News coverage of the outrage appeared at about the speed of the snap flash. “The million and a half people in New York are not bothering themselves about the silver bill, the federal election law, or the other issues which interest the country at large,” The Atlanta Constitution reported. “The New Yorkers have nothing in view but Miss Manola’s tights, and just at present they are discussing nothing else.”
Women rallied to Manola’s cause, crediting her for standing firm against a clear male desire to exploit a woman’s choice; the “entire sympathy of all of her sex and of the best part of the community” stood with the actress. Some men, on the other hand, struggled to understand why this particular photo was such a big deal. They’d seen Manola’s silky legs before, not only on Broadway but on cabinet cards published when she’d starred in the risqué Boccaccio. Her tunic back then sported a tantalizing fringe that covered her pelvic region just so, with tight light tights doing the rest of the work.
We’ll never know what Manola’s legs looked like during her Castles in the Air performance, however. A judge immediately sided with the actress, her sex, and the community’s best and ordered that the manager never, ever develop the photo, let alone publish it. And the story might have ended there.
But the idea of that personal invasion fit perfectly into a narrative building in the mind of attorney Sam Warren back in Boston. Warren saw a different sort of marketing potential in Manola’s legs; the viral tale could help support his call for what he called a newfangled right to privacy. This was solid proof that cameras could (and people would) capture embarrassing images from real life far beyond the woodblock portraits that already tormented the rich and powerful so. Heck, the so-called snap or detective camera was even marketed in such a privacy-invading way: ads promised that it could record the countenance and pose of an unsuspecting victim who would be unaware until it was too late. Mrs. Grover Cleveland, a friend of Warren’s, had it particularly bad: she was HAUNTED BY AMATEURS, headlines read, the dozens of hopeful photographers who waited for a glimpse of the First Lady. Some of their cameras were shaped like purses. Others looked so much like handguns that police could have shot to kill a paparazzo and nobody would have questioned it even for a second. The autograph-seeking fans who similarly frenzied around the French actress Sarah Bernhardt to invade her “privacy” during her U.S. tour in the 1880s? They now had a weapon much mightier than the pen.

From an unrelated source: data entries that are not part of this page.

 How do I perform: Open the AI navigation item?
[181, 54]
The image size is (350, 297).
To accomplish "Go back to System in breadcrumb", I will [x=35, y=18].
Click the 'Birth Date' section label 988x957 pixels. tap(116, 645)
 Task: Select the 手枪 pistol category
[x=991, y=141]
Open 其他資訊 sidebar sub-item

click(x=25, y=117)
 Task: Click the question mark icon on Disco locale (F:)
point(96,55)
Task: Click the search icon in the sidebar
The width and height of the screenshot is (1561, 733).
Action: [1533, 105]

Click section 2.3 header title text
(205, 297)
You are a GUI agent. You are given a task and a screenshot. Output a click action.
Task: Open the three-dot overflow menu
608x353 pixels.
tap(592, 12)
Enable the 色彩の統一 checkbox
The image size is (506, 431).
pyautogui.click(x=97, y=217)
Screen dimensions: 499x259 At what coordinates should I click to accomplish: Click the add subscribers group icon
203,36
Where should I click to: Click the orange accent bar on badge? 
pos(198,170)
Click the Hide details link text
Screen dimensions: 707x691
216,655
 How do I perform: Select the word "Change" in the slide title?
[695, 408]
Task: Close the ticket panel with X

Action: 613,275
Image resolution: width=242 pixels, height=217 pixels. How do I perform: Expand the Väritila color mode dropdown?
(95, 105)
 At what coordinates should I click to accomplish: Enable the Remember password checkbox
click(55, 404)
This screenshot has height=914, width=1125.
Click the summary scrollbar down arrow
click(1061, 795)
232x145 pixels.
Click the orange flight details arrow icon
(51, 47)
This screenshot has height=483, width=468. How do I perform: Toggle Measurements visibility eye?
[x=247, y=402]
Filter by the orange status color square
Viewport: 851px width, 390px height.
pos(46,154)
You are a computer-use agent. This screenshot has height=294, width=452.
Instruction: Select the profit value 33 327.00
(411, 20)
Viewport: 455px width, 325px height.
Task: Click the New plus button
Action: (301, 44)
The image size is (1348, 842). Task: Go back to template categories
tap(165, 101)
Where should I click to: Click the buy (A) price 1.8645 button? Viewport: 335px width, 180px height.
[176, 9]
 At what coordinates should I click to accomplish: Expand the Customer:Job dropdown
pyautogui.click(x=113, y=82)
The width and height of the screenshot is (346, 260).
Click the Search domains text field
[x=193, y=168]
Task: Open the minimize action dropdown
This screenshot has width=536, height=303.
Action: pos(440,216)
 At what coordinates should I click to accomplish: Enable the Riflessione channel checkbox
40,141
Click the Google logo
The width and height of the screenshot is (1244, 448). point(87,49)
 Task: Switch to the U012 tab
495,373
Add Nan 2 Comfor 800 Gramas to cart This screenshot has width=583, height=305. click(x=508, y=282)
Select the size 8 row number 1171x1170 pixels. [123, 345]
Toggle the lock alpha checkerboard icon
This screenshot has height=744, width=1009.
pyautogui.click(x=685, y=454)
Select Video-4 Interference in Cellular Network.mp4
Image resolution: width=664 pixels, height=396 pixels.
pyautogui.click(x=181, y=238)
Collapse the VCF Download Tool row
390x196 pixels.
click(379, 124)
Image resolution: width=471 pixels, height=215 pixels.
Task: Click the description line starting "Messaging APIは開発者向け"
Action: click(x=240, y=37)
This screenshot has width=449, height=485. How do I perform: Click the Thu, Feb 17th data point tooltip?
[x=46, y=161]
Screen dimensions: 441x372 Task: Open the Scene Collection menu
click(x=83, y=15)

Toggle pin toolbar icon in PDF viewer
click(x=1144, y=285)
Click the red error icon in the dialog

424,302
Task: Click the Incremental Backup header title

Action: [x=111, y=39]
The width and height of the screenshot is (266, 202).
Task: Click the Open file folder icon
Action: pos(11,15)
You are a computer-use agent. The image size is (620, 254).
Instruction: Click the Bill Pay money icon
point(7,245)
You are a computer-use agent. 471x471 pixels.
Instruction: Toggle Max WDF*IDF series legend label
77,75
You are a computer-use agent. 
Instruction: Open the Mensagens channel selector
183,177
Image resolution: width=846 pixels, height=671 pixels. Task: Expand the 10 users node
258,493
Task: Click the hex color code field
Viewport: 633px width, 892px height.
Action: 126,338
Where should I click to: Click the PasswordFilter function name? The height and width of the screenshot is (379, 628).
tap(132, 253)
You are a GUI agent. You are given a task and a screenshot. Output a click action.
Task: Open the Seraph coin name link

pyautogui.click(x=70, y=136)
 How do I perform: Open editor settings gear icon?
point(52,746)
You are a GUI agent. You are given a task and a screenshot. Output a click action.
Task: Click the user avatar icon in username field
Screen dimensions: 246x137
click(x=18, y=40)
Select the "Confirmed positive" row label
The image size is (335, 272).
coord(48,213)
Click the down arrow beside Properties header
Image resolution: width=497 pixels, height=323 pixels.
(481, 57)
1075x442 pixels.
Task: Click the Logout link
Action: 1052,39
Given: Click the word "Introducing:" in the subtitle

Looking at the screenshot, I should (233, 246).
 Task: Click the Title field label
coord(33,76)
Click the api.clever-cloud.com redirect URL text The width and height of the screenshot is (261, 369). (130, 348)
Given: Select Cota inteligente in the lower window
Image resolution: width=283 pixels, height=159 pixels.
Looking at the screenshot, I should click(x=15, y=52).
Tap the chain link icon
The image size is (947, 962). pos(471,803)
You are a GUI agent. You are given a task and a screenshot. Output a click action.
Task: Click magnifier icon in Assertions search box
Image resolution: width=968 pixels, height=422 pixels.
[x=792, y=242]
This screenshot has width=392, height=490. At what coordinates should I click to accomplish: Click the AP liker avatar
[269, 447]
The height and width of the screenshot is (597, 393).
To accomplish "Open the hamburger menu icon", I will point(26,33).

Today, the 1890 plea “The Right to Privacy,” written by Warren and his law partner, the future Supreme Court Justice Brandeis, is used to support legal protection not only for the haunted and the hunted, but also to justify protection for everything from sexual intimacies and private scandals to police eavesdropping and computer data. Judges routinely laud the reasoning and quote the language of “The Right to Privacy” in publication cases — as well as in cases involving presidential privilege, civil rights, drug testing, freedom of information, and many others. The 1890 article, those judges say, is seminal and brilliant and famous and historic and a landmark and the foundation for nearly every single privacy-related right that we have in modern times.
But here’s the thing: the right to privacy as a legal concept has always existed in some sense in United States law, ever since the very first long-form newspaper reported titillating scandal in 1690 and was immediately shut down. Warren and Brandeis helped things along to be sure, but privacy, the notion that certain private information is sacred and ought to be protected not just from government but from everyone, cause of action called truthful libel or even ridicule, already had a fairly firm foundation by 1890, and it grew from there. It’s just that nobody’s heard much about it, for reasons that probably have more to do with our focus on press freedom than anything else.